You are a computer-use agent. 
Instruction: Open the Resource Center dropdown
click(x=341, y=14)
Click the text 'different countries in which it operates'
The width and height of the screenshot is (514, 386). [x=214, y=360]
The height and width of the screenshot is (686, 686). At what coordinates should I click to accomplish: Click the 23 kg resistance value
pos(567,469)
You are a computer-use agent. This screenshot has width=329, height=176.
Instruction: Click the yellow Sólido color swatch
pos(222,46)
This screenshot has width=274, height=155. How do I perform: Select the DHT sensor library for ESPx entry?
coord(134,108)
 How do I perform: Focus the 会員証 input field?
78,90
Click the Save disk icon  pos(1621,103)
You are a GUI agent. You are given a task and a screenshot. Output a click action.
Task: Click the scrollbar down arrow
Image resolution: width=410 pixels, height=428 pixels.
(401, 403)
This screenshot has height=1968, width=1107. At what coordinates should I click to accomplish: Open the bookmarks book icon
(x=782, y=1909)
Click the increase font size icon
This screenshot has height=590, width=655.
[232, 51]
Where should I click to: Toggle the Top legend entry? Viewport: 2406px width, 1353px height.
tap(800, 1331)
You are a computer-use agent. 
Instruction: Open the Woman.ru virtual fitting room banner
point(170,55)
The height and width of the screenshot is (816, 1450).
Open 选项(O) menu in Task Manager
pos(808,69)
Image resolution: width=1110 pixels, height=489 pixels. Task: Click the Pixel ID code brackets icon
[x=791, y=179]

· · · · ·

* AIM: Extract, word for word, the lines above from the first one through the line containing "pos(567,469)", inclusive.

* TASK SOLUTION:
You are a computer-use agent. 
Instruction: Open the Resource Center dropdown
click(x=341, y=14)
Click the text 'different countries in which it operates'
The width and height of the screenshot is (514, 386). [x=214, y=360]
The height and width of the screenshot is (686, 686). At what coordinates should I click to accomplish: Click the 23 kg resistance value
pos(567,469)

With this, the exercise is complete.